Aim of the exercise :: Copy each of these records line for line, without changing anything.

Start of Data to use

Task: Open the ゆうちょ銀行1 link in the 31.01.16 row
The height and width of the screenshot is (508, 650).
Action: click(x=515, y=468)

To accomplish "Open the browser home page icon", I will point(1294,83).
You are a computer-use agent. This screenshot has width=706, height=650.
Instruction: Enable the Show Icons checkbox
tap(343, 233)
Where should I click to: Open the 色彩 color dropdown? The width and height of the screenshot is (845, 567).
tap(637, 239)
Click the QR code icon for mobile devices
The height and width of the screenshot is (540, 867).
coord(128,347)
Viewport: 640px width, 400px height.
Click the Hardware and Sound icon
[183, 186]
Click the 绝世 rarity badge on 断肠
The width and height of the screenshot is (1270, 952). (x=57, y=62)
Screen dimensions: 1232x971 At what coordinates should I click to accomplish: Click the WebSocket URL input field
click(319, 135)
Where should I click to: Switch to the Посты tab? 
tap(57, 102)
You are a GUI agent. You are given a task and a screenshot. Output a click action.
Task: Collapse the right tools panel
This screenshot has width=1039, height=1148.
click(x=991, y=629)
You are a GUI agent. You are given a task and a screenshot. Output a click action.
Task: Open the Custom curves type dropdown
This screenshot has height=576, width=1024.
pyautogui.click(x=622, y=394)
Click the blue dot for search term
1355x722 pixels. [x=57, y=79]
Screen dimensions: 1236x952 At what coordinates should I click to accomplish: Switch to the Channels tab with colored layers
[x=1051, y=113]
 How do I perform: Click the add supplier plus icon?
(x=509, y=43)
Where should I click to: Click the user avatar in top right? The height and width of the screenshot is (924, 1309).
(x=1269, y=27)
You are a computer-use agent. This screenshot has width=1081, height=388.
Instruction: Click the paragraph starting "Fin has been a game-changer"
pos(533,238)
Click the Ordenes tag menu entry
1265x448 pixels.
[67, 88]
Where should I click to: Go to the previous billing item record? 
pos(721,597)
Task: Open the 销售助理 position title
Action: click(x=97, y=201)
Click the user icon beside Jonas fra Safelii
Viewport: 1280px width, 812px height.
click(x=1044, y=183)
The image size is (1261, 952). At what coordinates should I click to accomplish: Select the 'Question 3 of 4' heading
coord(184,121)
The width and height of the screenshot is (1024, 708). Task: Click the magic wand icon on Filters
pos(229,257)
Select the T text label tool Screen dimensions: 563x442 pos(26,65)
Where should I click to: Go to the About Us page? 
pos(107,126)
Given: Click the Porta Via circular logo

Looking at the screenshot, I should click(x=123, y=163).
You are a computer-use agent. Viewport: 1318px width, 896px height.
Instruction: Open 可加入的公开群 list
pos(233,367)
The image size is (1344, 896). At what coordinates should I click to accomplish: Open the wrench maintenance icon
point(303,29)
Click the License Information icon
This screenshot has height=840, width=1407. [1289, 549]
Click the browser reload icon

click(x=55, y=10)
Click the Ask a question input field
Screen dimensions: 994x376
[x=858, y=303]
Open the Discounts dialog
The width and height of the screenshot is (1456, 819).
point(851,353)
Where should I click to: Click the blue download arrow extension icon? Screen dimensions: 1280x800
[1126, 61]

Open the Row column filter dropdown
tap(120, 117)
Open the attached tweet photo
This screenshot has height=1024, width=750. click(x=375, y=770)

End of Data to use

Response to the exercise ::
Task: Open the ゆうちょ銀行1 link in the 31.01.16 row
The height and width of the screenshot is (508, 650).
Action: click(x=515, y=468)

To accomplish "Open the browser home page icon", I will point(1294,83).
You are a computer-use agent. This screenshot has width=706, height=650.
Instruction: Enable the Show Icons checkbox
tap(343, 233)
Where should I click to: Open the 色彩 color dropdown? The width and height of the screenshot is (845, 567).
tap(637, 239)
Click the QR code icon for mobile devices
The height and width of the screenshot is (540, 867).
coord(128,347)
Viewport: 640px width, 400px height.
Click the Hardware and Sound icon
[183, 186]
Click the 绝世 rarity badge on 断肠
The width and height of the screenshot is (1270, 952). (x=57, y=62)
Screen dimensions: 1232x971 At what coordinates should I click to accomplish: Click the WebSocket URL input field
click(319, 135)
Where should I click to: Switch to the Посты tab? 
tap(57, 102)
You are a GUI agent. You are given a task and a screenshot. Output a click action.
Task: Collapse the right tools panel
This screenshot has width=1039, height=1148.
click(x=991, y=629)
You are a GUI agent. You are given a task and a screenshot. Output a click action.
Task: Open the Custom curves type dropdown
This screenshot has height=576, width=1024.
pyautogui.click(x=622, y=394)
Click the blue dot for search term
1355x722 pixels. [x=57, y=79]
Screen dimensions: 1236x952 At what coordinates should I click to accomplish: Switch to the Channels tab with colored layers
[x=1051, y=113]
 How do I perform: Click the add supplier plus icon?
(x=509, y=43)
Where should I click to: Click the user avatar in top right? The height and width of the screenshot is (924, 1309).
(x=1269, y=27)
You are a computer-use agent. This screenshot has width=1081, height=388.
Instruction: Click the paragraph starting "Fin has been a game-changer"
pos(533,238)
Click the Ordenes tag menu entry
1265x448 pixels.
[67, 88]
Where should I click to: Go to the previous billing item record? 
pos(721,597)
Task: Open the 销售助理 position title
Action: click(x=97, y=201)
Click the user icon beside Jonas fra Safelii
Viewport: 1280px width, 812px height.
click(x=1044, y=183)
The image size is (1261, 952). At what coordinates should I click to accomplish: Select the 'Question 3 of 4' heading
coord(184,121)
The width and height of the screenshot is (1024, 708). Task: Click the magic wand icon on Filters
pos(229,257)
Select the T text label tool Screen dimensions: 563x442 pos(26,65)
Where should I click to: Go to the About Us page? 
pos(107,126)
Given: Click the Porta Via circular logo

Looking at the screenshot, I should click(x=123, y=163).
You are a computer-use agent. Viewport: 1318px width, 896px height.
Instruction: Open 可加入的公开群 list
pos(233,367)
The image size is (1344, 896). At what coordinates should I click to accomplish: Open the wrench maintenance icon
point(303,29)
Click the License Information icon
This screenshot has height=840, width=1407. [1289, 549]
Click the browser reload icon

click(x=55, y=10)
Click the Ask a question input field
Screen dimensions: 994x376
[x=858, y=303]
Open the Discounts dialog
The width and height of the screenshot is (1456, 819).
point(851,353)
Where should I click to: Click the blue download arrow extension icon? Screen dimensions: 1280x800
[1126, 61]

Open the Row column filter dropdown
tap(120, 117)
Open the attached tweet photo
This screenshot has height=1024, width=750. click(x=375, y=770)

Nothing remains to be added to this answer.